Problem to work on: Go through the listing below and repeat it exactly, omitting each picture.

#####

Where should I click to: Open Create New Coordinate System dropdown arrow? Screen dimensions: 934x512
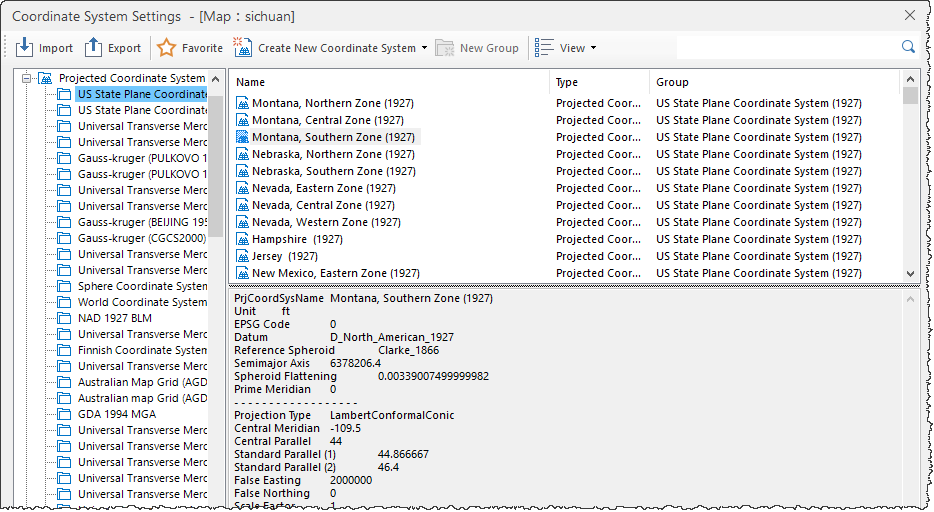424,48
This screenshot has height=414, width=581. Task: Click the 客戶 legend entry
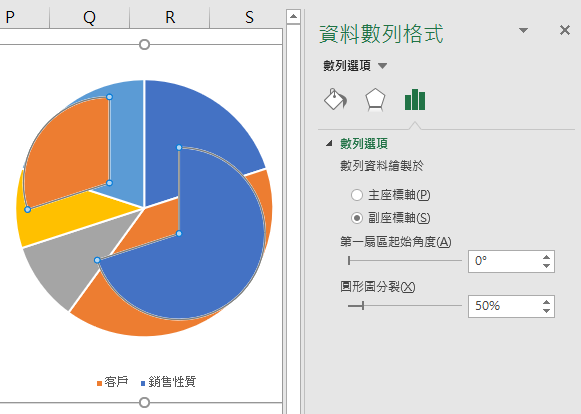coord(112,382)
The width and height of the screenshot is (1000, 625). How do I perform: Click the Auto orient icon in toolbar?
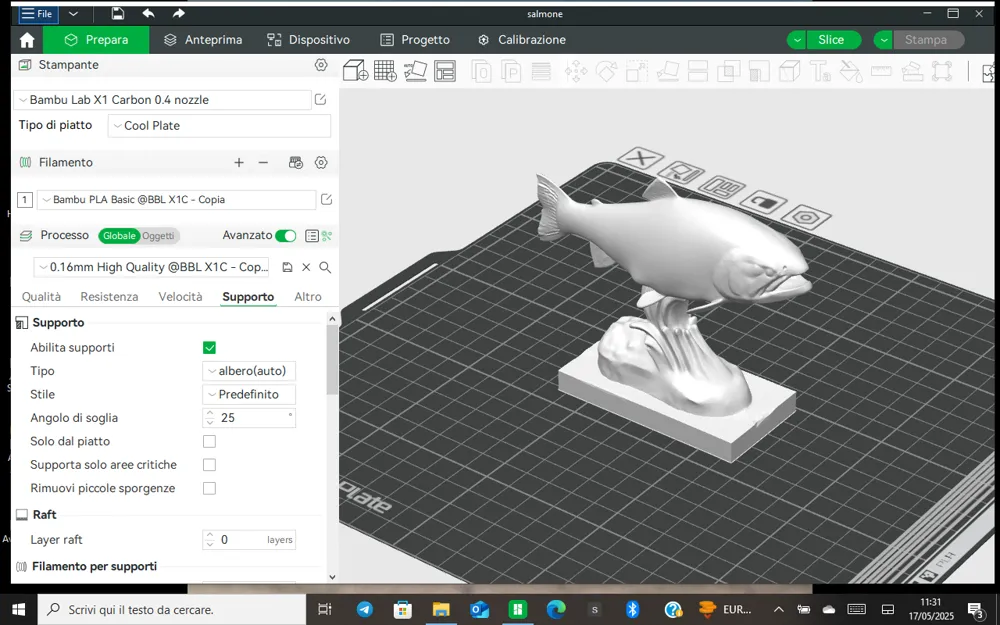(415, 71)
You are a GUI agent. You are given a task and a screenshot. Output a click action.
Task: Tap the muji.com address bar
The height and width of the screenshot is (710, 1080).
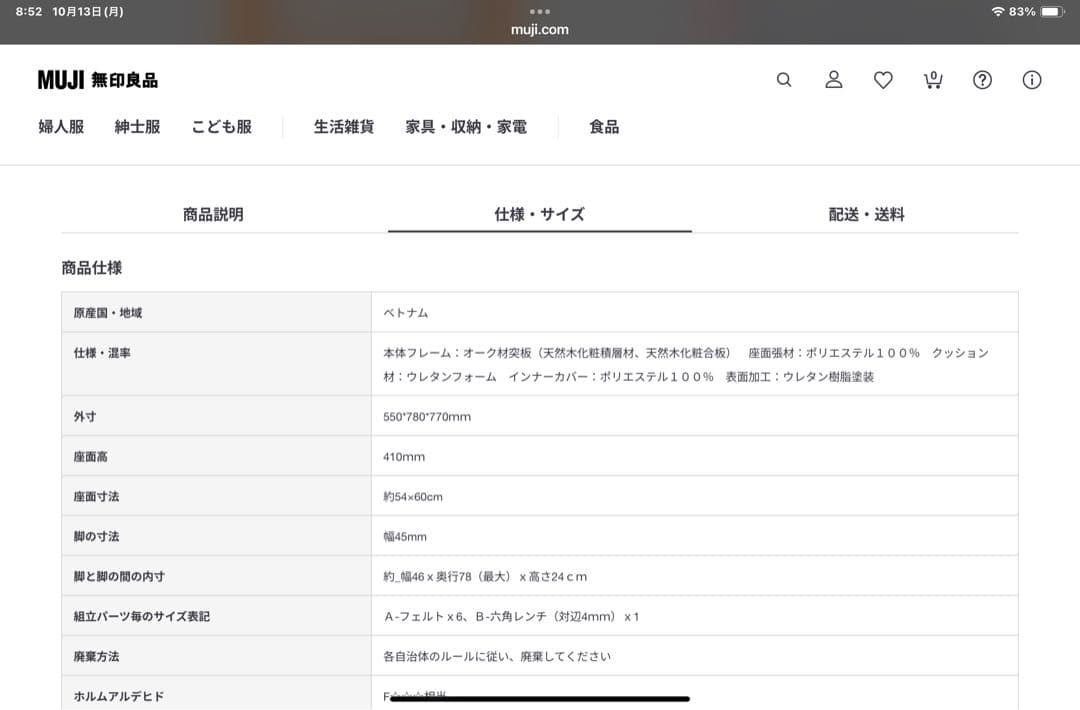click(x=540, y=30)
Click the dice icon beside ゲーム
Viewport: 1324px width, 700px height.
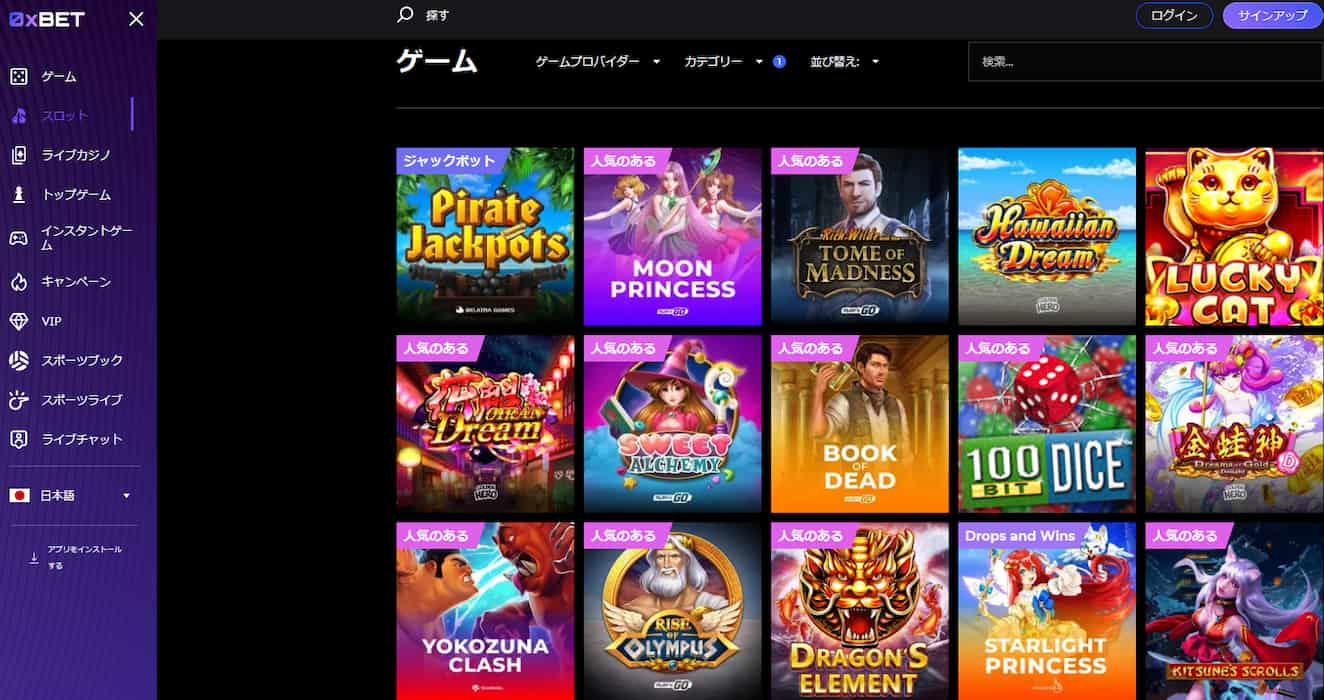[18, 76]
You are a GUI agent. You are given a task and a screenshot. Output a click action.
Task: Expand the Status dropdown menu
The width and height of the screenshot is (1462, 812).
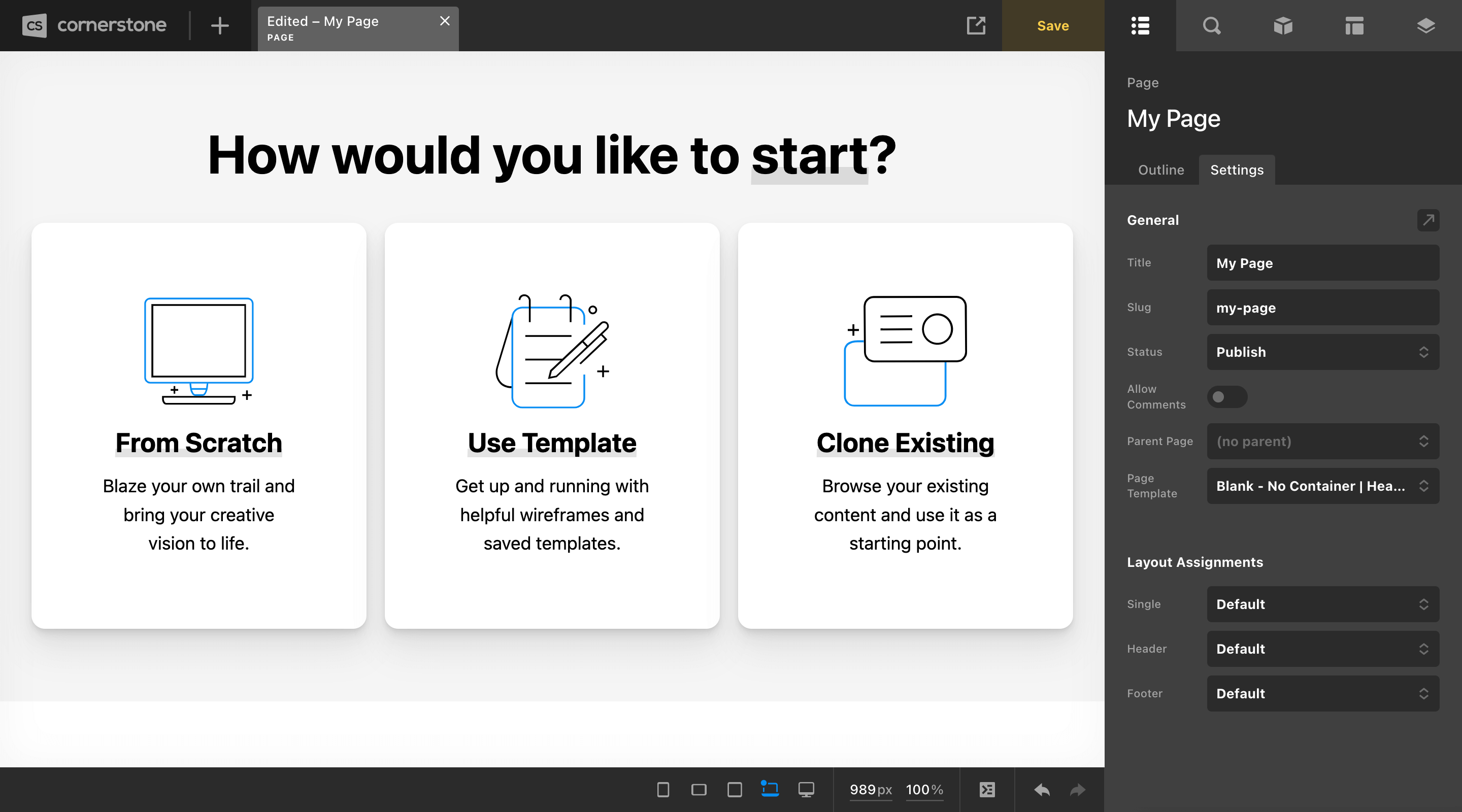click(1320, 352)
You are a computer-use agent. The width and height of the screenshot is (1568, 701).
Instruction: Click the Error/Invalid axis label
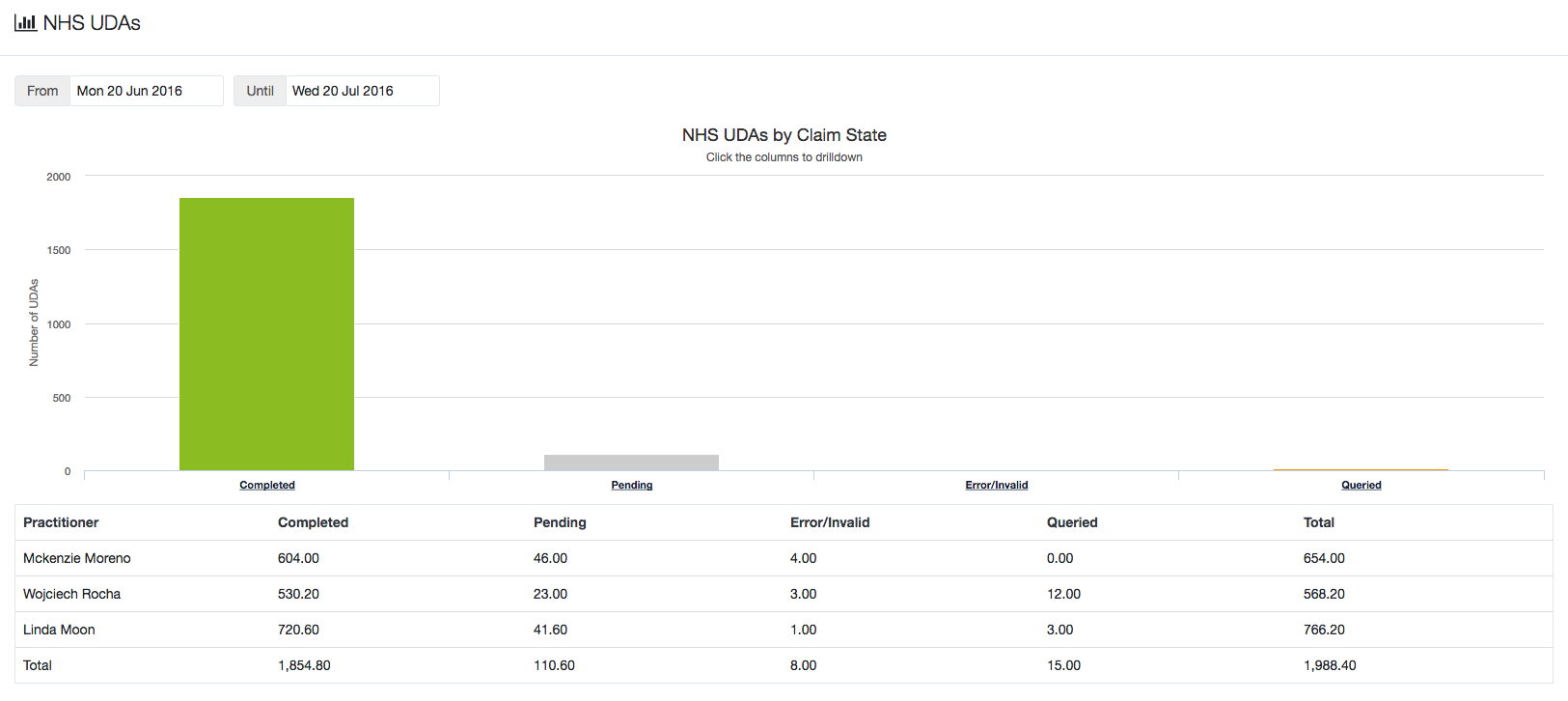point(997,485)
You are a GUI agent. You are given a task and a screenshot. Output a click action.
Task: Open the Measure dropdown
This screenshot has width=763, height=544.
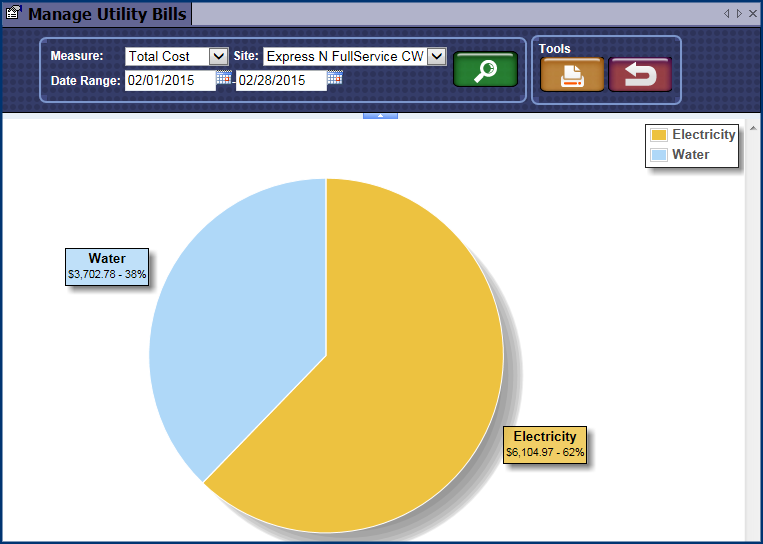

#####

Result of this task:
Where should I click to: Open Create New Coordinate System dropdown arrow? Screen dimensions: 934x512
424,48
This screenshot has height=414, width=581. Task: Click the 客戶 legend entry
coord(112,382)
The width and height of the screenshot is (1000, 625). How do I perform: Click the Auto orient icon in toolbar?
(415, 71)
You are a GUI agent. You are given a task and a screenshot. Output a click action.
Task: Tap the muji.com address bar
The height and width of the screenshot is (710, 1080).
click(x=540, y=30)
Click the dice icon beside ゲーム
Viewport: 1324px width, 700px height.
[18, 76]
You are a GUI agent. You are given a task and a screenshot. Output a click action.
Task: Expand the Status dropdown menu
The width and height of the screenshot is (1462, 812).
click(1320, 352)
You are a computer-use agent. The width and height of the screenshot is (1568, 701).
Instruction: Click the Error/Invalid axis label
point(997,485)
You are a GUI agent. You are given a task and a screenshot. Output a click action.
Task: Open the Measure dropdown
This screenshot has width=763, height=544.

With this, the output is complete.